Well, it looks like we did rather a lot of work, and indeed the FFT is not useful for multiplying such small numbers. But notice that we only did four multiplications, and at least if we used complex numbers throughout, instead of wheels with numbers, those four multiplications weren't that hard to do.
Well, as we hinted, the same thing can be done with eight wheels with eight values on each (or more efficiently with eight complex numbers). Then we'll have eight multiplications to do in the middle of the algorithm. And again the same thing could be done for 16 wheels, 32 wheels or more generally any power of 2.

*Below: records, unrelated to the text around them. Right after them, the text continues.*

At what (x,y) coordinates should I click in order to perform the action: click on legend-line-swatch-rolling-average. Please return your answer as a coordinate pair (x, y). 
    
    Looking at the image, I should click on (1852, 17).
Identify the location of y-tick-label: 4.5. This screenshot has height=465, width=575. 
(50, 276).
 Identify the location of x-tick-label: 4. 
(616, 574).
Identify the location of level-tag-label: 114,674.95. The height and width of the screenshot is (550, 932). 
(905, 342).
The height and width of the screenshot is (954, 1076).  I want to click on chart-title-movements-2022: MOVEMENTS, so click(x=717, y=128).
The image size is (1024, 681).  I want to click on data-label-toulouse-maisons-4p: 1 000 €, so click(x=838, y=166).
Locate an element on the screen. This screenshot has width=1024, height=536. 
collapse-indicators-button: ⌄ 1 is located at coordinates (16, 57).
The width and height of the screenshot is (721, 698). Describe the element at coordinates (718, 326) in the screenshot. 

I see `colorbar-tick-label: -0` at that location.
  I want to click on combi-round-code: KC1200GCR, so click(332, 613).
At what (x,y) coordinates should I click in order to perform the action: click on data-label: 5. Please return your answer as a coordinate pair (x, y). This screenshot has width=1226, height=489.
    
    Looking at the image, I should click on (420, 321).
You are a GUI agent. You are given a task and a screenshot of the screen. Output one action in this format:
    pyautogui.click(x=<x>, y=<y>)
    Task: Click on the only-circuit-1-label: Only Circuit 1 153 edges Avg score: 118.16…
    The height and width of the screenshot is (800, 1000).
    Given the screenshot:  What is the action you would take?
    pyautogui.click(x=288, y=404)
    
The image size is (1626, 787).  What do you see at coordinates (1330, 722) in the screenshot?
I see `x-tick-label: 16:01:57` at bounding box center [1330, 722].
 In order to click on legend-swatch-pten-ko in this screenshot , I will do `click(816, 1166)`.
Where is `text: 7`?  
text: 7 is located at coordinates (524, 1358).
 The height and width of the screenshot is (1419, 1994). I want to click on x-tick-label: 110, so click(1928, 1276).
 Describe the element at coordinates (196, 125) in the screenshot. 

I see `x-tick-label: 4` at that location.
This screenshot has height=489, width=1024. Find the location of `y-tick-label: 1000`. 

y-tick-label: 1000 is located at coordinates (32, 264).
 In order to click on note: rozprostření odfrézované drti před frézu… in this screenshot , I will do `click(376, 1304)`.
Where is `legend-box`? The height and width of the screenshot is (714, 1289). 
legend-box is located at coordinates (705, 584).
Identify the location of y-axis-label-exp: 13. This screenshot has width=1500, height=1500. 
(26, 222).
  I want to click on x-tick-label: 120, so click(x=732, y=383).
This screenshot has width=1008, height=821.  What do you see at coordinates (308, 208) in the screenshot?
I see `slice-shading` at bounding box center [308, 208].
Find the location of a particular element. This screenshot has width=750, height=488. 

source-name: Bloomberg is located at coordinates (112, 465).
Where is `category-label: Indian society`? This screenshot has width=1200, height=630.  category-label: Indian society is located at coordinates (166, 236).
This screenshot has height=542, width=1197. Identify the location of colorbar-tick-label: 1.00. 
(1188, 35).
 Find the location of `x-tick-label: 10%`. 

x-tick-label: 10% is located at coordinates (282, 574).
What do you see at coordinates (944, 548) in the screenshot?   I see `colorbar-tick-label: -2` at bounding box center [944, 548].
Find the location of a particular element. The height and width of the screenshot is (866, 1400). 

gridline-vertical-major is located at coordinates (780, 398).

Now imagine that we had 32 wheels in each set and that these represented the digits of 16 digit numbers followed by 16 zeroes. The total number of multiplications at the middle of the algorithm would be 32. That's pretty spectactular because if we multiplied using the schoolboy routine we'd need to do 16×16 = 256 digit multiplications. So (assuming we used complex number to make things efficient) we've cut our workload by a factor of (almost) 4.
That's the basic idea of the convolution by FFT and IFFT. Instead of doing n2 multiplications, we do 2n multiplications, and a whole load of additions, subtractions and rotations, which are much cheaper. Of course we are skipping over a whole pile of technicalities such as the fact that if we use complex numbers we have to approximate values using decimals because not everything works our exactly when you have more than four wheels. But as we said above, the Schoenhage-Strassen technique allows for the use of a number system where everything is exact, so this approximation problem doesn't exist there.
Multiplying Congruent Number Series with the FFT
Over the years many hundreds of papers have been written on the FFT. One of the methods used to multiply our theta series for the congruent number problem treated the series involved as if they were very large integers (where the "digits" are the terms of the series), then used a special version of the FFT to multiply those integers. The other method also used an FFT at its core, but other tricks were used to break the problem up first so that lots of smaller FFT's could be used, instead of one giant FFT.
The biggest issue for both approaches was figuring out how to do the computation in small steps that would fit into memory, whilst storing the rest of the computation on disk. You can see from the above that each stage of the computation needs access to all the data, and there are multiple stages. In fact for a length 32 FFT there would be 10 stages not including the pointwise multiplications. For length 64 there would be 12 stages, and so on. It's easy to see that a length 1 trillion FFT was out of the question. The data would have to be read from and written to disk so many times that it wouldn't finish before the computer wore out.
Both approaches essentially broke the computation up into smaller FFT's. One method used a multimodular approach, breaking the problem up by reducing modulo a whole load of primes and doing lots of small FFT's, one for each prime. The other approach did one giant FFT which was broken down into lots of smaller FFT's. Essentially instead of having many values in a single row as we did above, the values were written out in a two dimensional table and small FFTs were first performed across the rows, then small FFTs were performed down the columns. Although there were a lot of FFTs, each one only needed access to the data from its column or row, and so overall the entire data set was only read and written a couple of times.